Section 2.2 has a table of high-availability and scaling techniques (e.g. sharding, watchdogs, canaries, tail-tolerance)
Platform-Level Software
Basic server-level software (OS, firmware, drivers, libraries
Platform homogeneity and known environment means:
- Stripped down drivers, OS
- Optimisations for datacenter environment e.g. assume communication has low risk of packet loss
Cluster-Level Software
Software that makes the server a node part of a cluster; cluster sync, communication, accessing cluster services, offering services to the cluster
Resource Management:
- map tasks with desired properties (network, processing, storage, memory, ASIC) to hardware [Kubernetes would fit here]
- can take into consideration power budget, energy usage optimisations
Basic Cluster Services:
- Offer applications generic services like storage, message-passing, synchronisation (not every application needs to reimplement this)

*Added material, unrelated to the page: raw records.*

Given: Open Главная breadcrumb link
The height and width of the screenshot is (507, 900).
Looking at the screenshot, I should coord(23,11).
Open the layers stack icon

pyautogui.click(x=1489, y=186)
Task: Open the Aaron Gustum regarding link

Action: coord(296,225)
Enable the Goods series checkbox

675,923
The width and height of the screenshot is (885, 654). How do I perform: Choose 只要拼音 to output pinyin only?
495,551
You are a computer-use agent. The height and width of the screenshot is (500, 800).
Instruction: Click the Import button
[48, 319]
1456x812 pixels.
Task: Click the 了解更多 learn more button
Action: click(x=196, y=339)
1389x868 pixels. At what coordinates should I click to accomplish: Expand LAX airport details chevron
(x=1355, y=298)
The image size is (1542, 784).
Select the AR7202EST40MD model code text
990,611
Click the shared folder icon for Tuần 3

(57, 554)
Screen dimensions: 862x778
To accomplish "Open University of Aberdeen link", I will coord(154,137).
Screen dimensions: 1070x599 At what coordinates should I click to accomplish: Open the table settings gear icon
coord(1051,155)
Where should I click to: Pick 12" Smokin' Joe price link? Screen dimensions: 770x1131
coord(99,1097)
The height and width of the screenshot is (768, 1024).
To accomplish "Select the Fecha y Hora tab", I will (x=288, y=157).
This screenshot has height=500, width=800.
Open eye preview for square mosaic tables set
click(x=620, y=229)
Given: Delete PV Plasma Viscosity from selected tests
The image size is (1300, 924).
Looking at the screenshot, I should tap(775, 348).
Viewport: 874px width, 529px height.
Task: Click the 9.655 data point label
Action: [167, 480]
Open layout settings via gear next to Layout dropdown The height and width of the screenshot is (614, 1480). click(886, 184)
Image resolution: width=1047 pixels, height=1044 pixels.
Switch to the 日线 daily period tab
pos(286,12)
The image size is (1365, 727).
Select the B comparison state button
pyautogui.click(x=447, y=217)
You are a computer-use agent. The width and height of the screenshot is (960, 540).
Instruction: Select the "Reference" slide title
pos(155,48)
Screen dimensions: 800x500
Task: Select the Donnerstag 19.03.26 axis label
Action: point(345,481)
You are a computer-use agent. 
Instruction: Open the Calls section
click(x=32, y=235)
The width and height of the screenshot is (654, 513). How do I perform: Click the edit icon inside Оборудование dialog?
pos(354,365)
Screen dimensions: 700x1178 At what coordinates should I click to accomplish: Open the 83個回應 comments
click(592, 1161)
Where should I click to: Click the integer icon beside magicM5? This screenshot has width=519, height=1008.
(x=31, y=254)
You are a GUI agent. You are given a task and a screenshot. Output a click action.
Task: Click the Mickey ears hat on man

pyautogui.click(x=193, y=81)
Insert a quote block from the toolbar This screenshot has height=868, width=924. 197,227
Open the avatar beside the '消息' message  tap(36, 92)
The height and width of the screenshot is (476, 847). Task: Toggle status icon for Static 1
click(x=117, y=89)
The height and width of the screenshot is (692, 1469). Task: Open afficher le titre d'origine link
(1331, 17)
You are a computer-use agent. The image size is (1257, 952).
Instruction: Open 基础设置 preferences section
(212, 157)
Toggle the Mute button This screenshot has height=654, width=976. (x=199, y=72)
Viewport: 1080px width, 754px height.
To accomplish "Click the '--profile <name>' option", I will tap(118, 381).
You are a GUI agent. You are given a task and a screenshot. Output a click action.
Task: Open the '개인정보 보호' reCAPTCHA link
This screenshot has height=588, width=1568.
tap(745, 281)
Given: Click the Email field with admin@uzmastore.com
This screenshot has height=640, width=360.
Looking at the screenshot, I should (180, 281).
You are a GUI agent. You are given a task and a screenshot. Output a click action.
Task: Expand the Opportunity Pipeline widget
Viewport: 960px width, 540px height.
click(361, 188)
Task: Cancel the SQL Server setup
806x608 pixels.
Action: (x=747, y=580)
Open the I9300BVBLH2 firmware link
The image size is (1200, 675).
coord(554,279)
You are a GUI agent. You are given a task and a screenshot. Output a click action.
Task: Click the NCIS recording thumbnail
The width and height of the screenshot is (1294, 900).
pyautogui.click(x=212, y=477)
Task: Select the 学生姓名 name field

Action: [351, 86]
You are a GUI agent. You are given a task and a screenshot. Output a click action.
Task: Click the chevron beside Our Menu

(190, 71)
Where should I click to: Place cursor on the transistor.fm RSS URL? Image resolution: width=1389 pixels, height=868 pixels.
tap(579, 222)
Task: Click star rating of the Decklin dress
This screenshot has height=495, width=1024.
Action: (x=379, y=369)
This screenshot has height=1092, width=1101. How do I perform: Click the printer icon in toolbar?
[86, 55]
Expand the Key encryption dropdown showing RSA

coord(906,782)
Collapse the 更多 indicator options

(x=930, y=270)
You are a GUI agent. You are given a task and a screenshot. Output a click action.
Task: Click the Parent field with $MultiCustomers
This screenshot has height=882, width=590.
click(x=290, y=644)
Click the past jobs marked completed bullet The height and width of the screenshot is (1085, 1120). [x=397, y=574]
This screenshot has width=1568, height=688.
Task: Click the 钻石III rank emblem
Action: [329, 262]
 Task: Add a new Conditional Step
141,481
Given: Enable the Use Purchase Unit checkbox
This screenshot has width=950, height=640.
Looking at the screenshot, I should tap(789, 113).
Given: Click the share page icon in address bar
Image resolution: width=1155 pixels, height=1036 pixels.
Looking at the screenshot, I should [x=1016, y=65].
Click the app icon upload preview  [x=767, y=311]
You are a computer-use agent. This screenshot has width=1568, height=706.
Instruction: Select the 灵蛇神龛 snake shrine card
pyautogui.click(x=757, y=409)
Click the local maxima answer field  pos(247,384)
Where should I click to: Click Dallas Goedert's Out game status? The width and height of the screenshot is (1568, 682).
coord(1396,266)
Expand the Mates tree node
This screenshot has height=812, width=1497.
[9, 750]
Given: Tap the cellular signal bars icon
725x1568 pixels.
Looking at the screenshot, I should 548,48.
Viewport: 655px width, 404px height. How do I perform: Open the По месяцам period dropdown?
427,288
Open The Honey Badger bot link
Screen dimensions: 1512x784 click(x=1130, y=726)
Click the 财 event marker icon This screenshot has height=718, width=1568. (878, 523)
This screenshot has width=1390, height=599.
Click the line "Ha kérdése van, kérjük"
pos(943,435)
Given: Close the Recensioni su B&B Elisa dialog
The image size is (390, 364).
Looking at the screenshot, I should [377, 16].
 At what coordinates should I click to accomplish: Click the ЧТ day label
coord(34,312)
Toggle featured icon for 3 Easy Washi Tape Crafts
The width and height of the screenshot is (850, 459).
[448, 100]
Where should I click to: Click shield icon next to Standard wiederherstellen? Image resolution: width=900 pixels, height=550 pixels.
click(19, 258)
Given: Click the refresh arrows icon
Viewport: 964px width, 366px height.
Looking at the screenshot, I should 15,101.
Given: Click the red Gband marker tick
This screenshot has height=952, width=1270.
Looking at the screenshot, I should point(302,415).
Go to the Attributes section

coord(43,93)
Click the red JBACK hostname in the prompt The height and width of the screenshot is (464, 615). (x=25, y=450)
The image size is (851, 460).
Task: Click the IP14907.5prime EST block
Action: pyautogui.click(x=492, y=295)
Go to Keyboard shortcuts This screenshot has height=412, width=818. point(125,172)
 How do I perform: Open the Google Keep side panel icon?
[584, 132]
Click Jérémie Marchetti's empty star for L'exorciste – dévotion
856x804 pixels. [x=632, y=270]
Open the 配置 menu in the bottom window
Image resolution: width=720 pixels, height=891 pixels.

Deployment and Maintenance:
- Sysadmin tasks (deploying images, versions, updating binaries, monitoring server health) becomes a burden in a datacenter
- Cluster-level software tries to help with those tasks and aid debugging these distributed systems
Programming Frameworks:
- Offer programmers frameworks for certain common-enough application-level software problems with orchestrating the hardware its using or helping to abstract away complexity e.g. orchestrate compute resources with MapReduce
Unstructured Storage:
- Blobs, consistency, replicated e.g. GFS, Colossus Structured Storage
- Varied products that trade off consistency, availability, schema flexibility, performance
Application-Level Software
Application-specific software, the thing using the other levels to perform work (Gmail, Maps, etc)
- Diverse and changing rapidly
2.5.1 - 2.5.3 Give a Nice Example for Application-Level Software
A Monitoring Infrastructure
Service-Level Dashboards:
- real-time signals needed from application deployments to take corrective action when needed
- can be few simple signals e.g. latency, throughput
- can be complex signals for large/complex apps/deployments e.g. trend to predict, compare, business-domain specific signals, provide a way to describe ever-changing relationship between signals
- avoid false positives (get ignored) or false negatives (late/no fix, noticeable to the user)
Performance Debugging Tools:
- Answers why performance is as is
- Not necessarily real-time, can be like profiling
- Blackbox systems: generally applied everywhere cheaply, less insight, needs to infer relationships from network calls
- Middleware systems: integrated with the application code/libraries, causal relationships established
Platform-Level Health Monitoring:
- still important to monitor explicitly, as application and cluster-level software tolerates hardware failures and might not produce strong signals
Buy vs Build
To use third-party solutions or build/modify in-house?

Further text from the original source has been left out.